Instructions for the task
Convert the items from their beginning through the line containing "click(81, 187)" into a numbered list, skipping any blank lines and leaving out the pictures.

## BEGIN Input material

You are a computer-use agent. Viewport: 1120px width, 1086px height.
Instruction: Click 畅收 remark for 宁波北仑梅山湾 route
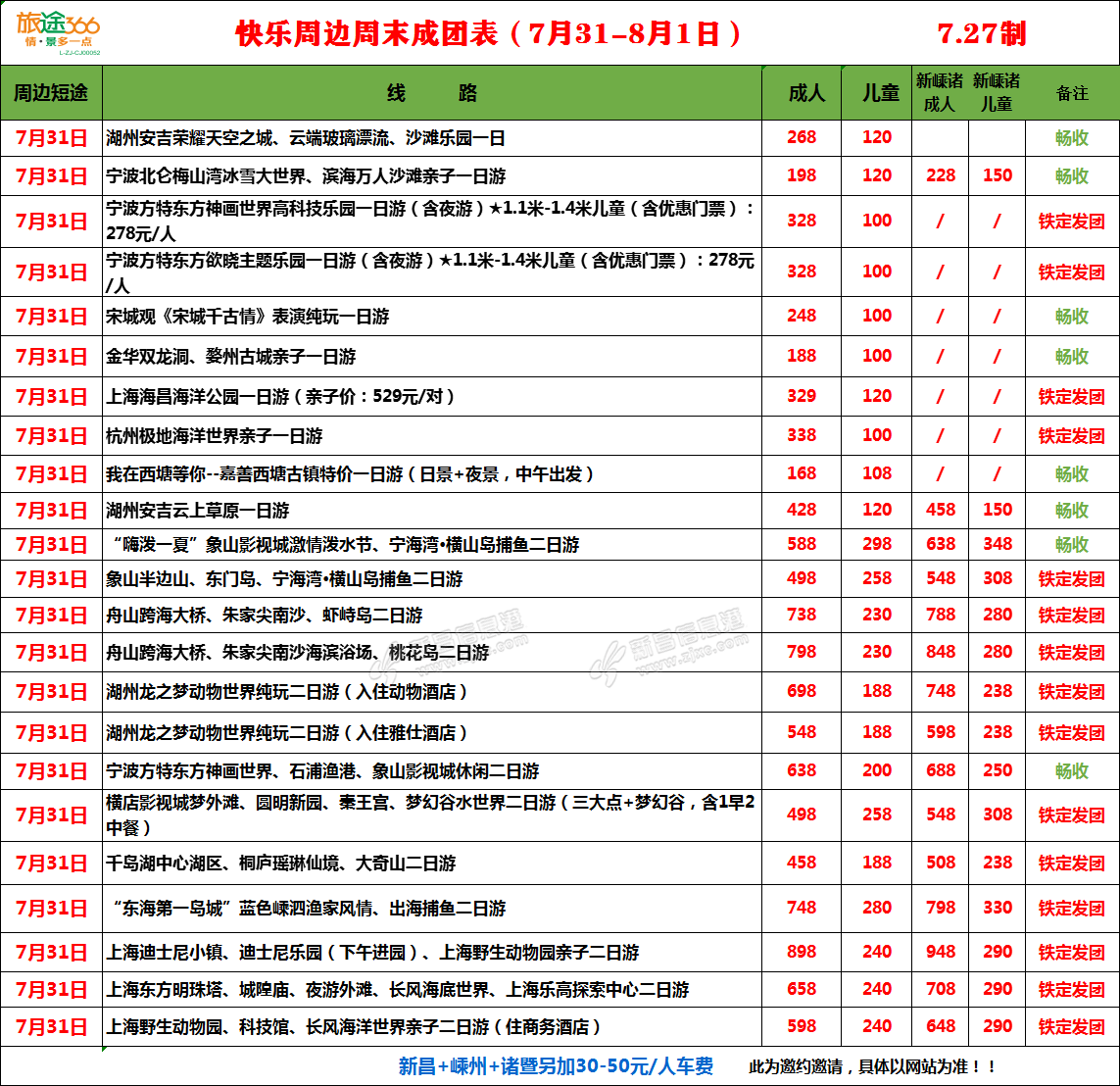coord(1072,176)
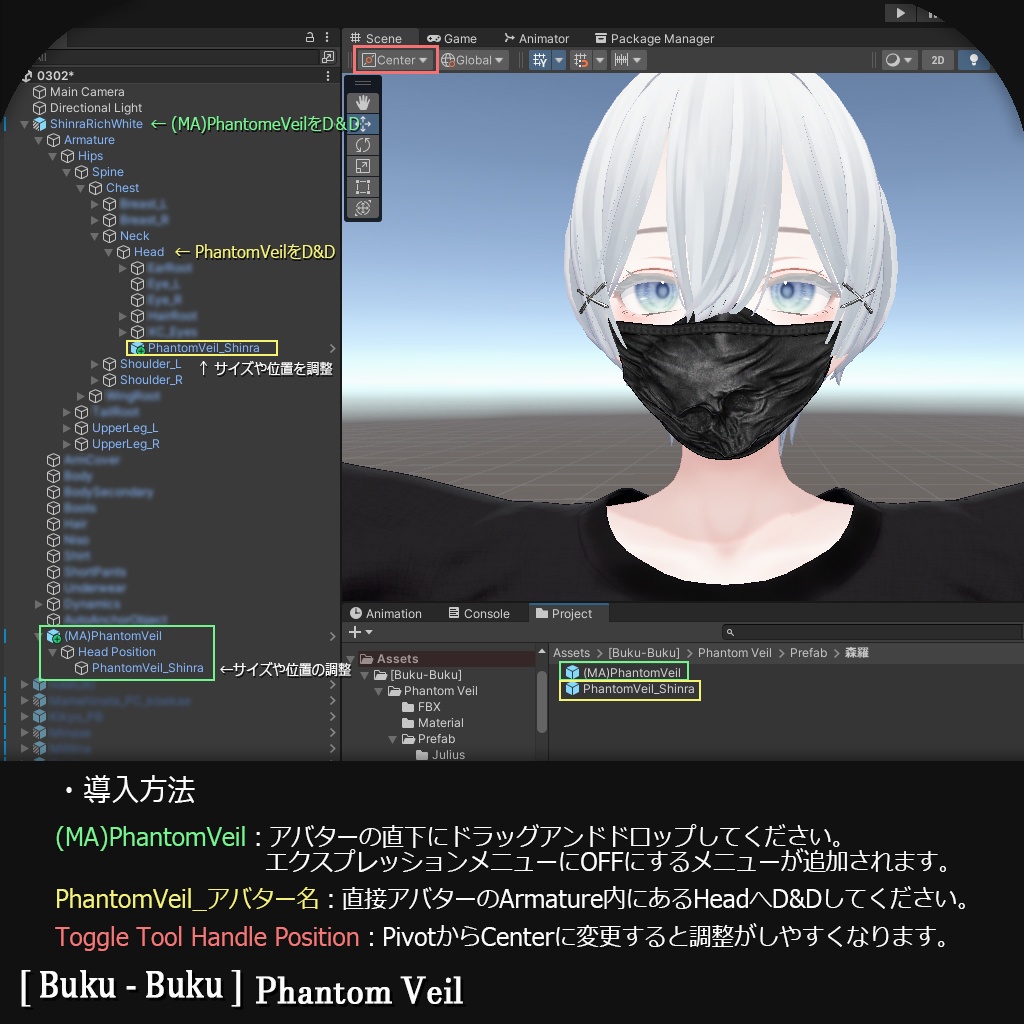Collapse the Chest node in the hierarchy
The height and width of the screenshot is (1024, 1024).
click(81, 187)
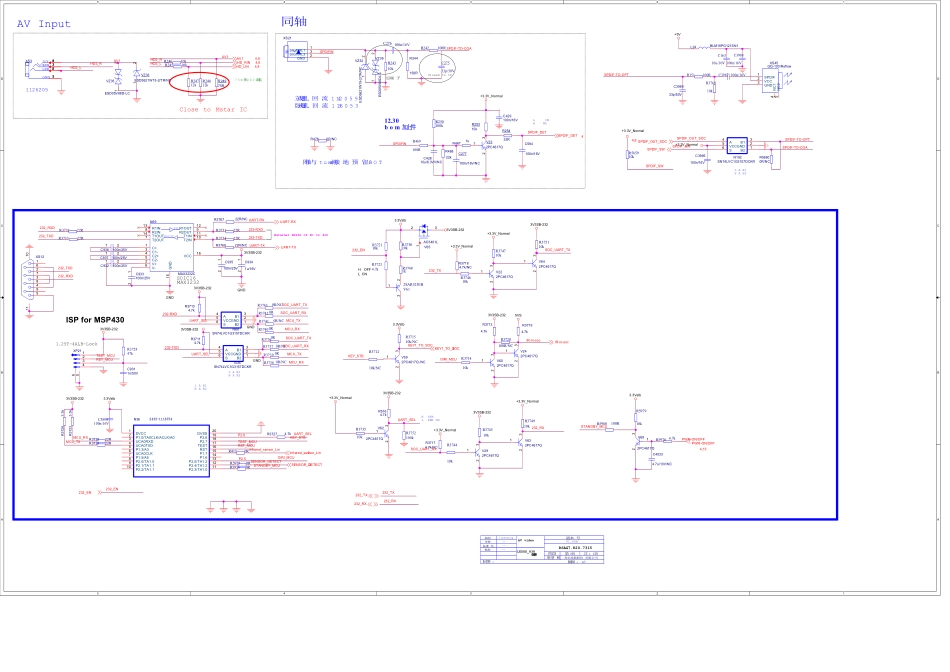
Task: Select the AO3401L MOSFET symbol
Action: [424, 232]
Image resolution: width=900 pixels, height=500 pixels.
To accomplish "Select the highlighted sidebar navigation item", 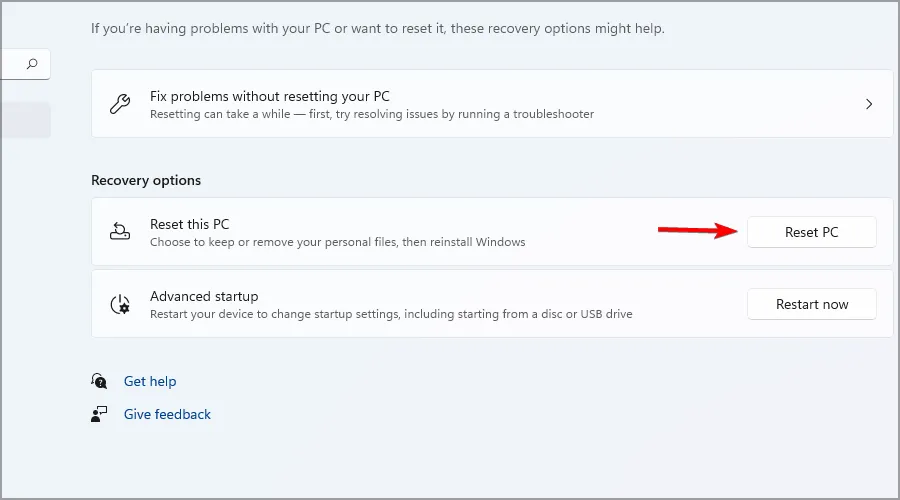I will [x=24, y=120].
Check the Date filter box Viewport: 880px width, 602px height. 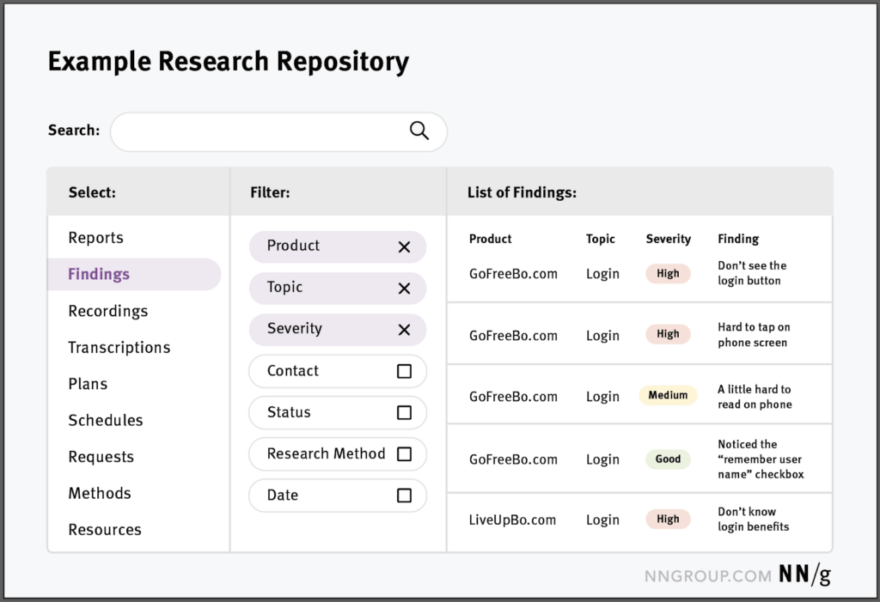point(404,495)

## END Input material

Answer for this exercise
1. You are a computer-use agent. Viewport: 1120px width, 1086px height.
2. Instruction: Click 畅收 remark for 宁波北仑梅山湾 route
3. coord(1072,176)
4. Collapse the Chest node in the hierarchy
5. The height and width of the screenshot is (1024, 1024).
6. click(81, 187)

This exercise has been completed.